**Exercise details:**
Extend the blog post on how life in the Middle East has shaped an approach to Organization Development, picking up after its final sentence.

**Text block:**
הָאָדָם אֵינוֹ אֶלָּא תַּבְנִית נוֹף־מוֹלַדְתּוֹ

“Man is but a template of  the landscape of his homeland,” wrote the poet Shaul Tchernichovsky.

Living thru the atrociously difficult times in the Middle East have led me to think about this statement of his vis a vis my work in OD.

In this post, I want to delve into the ways that living in the Middle East has shaped the way that I approach the practice of Organization Development. For the sake of brevity, I shall limit myself to 3 major influences that the Mid East has had on my OD work.

1) The hopelessness of solving problems teaches the importance of setting realistic expectations

The middle east conflict is insoluble. Religion, poisonous exclusionary narratives, energy, water, righteousness, tribalism, world war 1 leftovers, Sykes-Picot  and world politics have created the ultimate cesspool for a “perfect” conflict to perpetuate itself.

Living in such a situation decade after decade leads to questions like: what can and cannot be changed? Where is the value: visionary goals and long term strategy?  What can be solved,  what needs to be managed and where is it wise to give up?

The reality of hopelessness breads a very healthy approach to setting appropriate expectations. I don’t tend to sell rose gardens. This realism on my part has led to trust being developed over the years. Clients know I do not bullshit them. I promise less and deliver more than wow-wow “yes we can” optimists who live in places where the sky is the limit.

2) Chaos is a system

To get things done in the Middle East, one must understand how the “system” works, because nothing is the way it appears to be. There are accoutrements of western ways, western dress, technology and widespread use of English. But the Middle East ain’t Canada, the US, Germany, Britain or Switzerland. Understanding the  underworld of relationships. corruption, ethnicity and insider/outsider dynamics can shed light on situations which appear undecipherable. Underneath the veneer of the West is another system that has a rhyme and reason of its own. For all its foibles, it is what is it is, and it is the “currency” people use.

**Input data:**
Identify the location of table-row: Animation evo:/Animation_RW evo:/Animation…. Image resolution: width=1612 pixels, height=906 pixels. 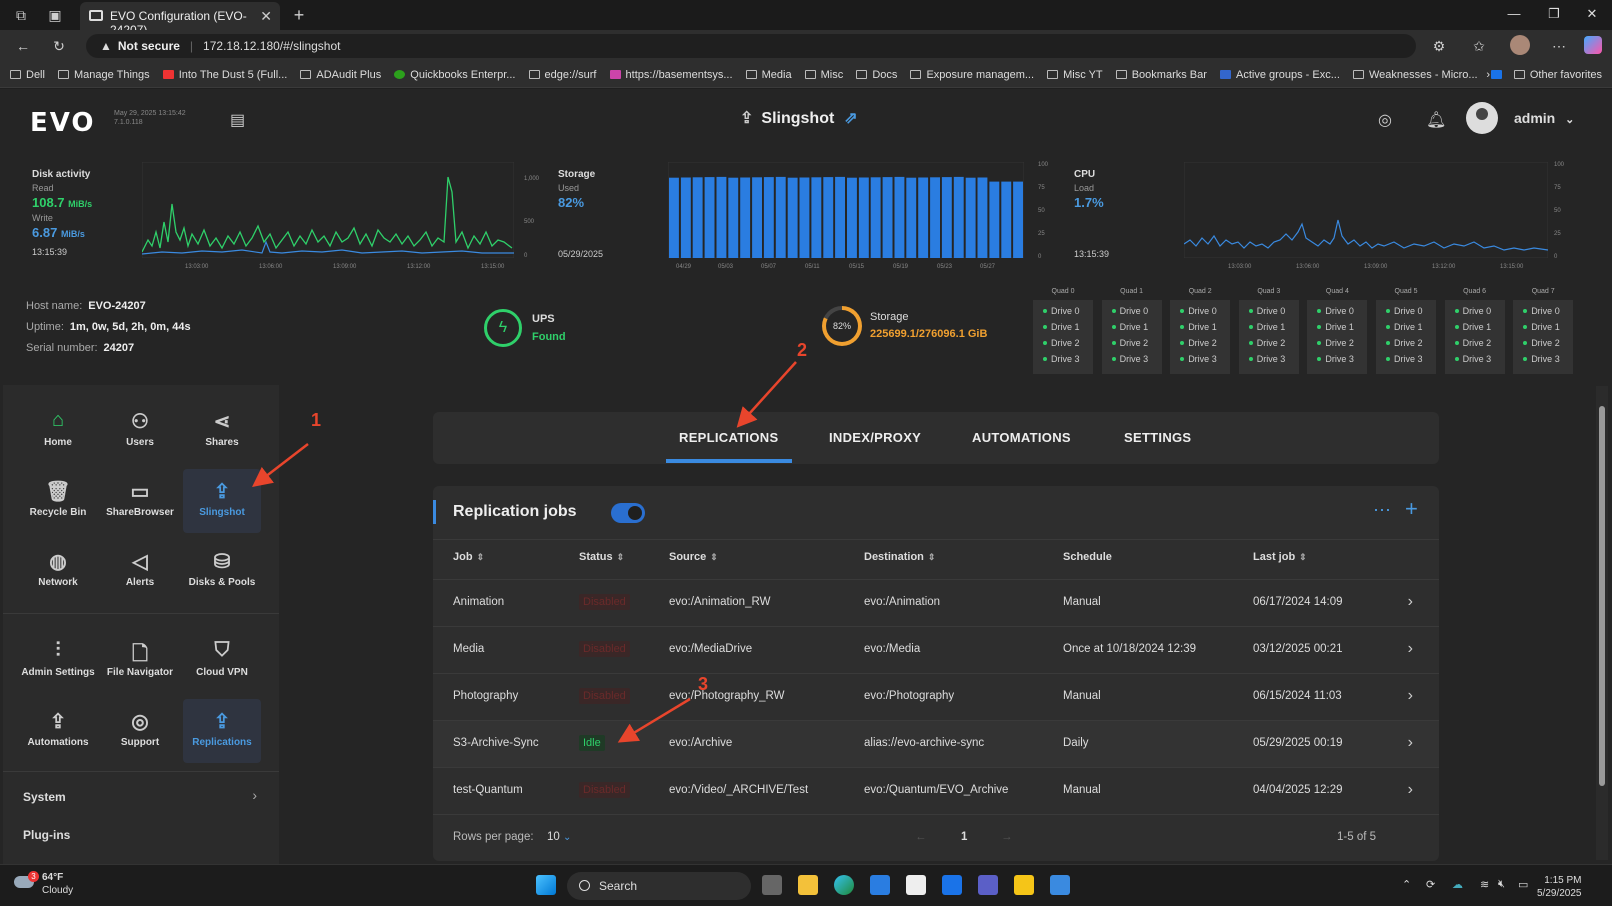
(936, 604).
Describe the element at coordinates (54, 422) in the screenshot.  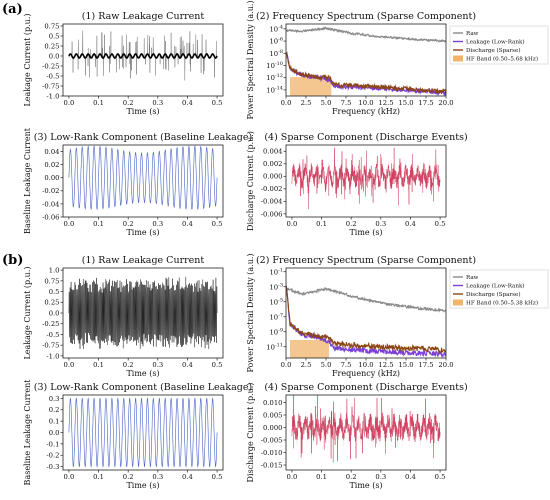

**Reply:**
As an OD consultant, I tend to somewhat downplay the  organizational veneer, structure, process and HR sloganeering. Instead I tend to look at power/politics, relationships and trust, and Darwin.

I have no naïve stars in my eyes which prod me to promulgate my world view about what organizations should look like. Rather, I work with what there is.

The mid east is all about survival, and equipped with this insight and applying it to organizational reality, so much falls into place.

3) Be pragmatic and get real

For many years, I was an Organization Development officer in the Israel Defence Forces. Liberated from commercial interests, I was free to practice OD “comme il faut”. Freed from “pleasing” the commanders for whom I worked,I learnt to challenge authority all the time. This has been a real gift to me.

However the real value of doing OD for an army of a country at war is zero tolerance for theorizing or pontificating, so to speak. Either the consulting is pragmatic or she/she is sidelined.


Living in the Middle East is a painful, frustrating and at times debilitating reality. However, I believe I am a better consultant for having learnt and practised OD in this hopeless yet fascinating neck of the woods.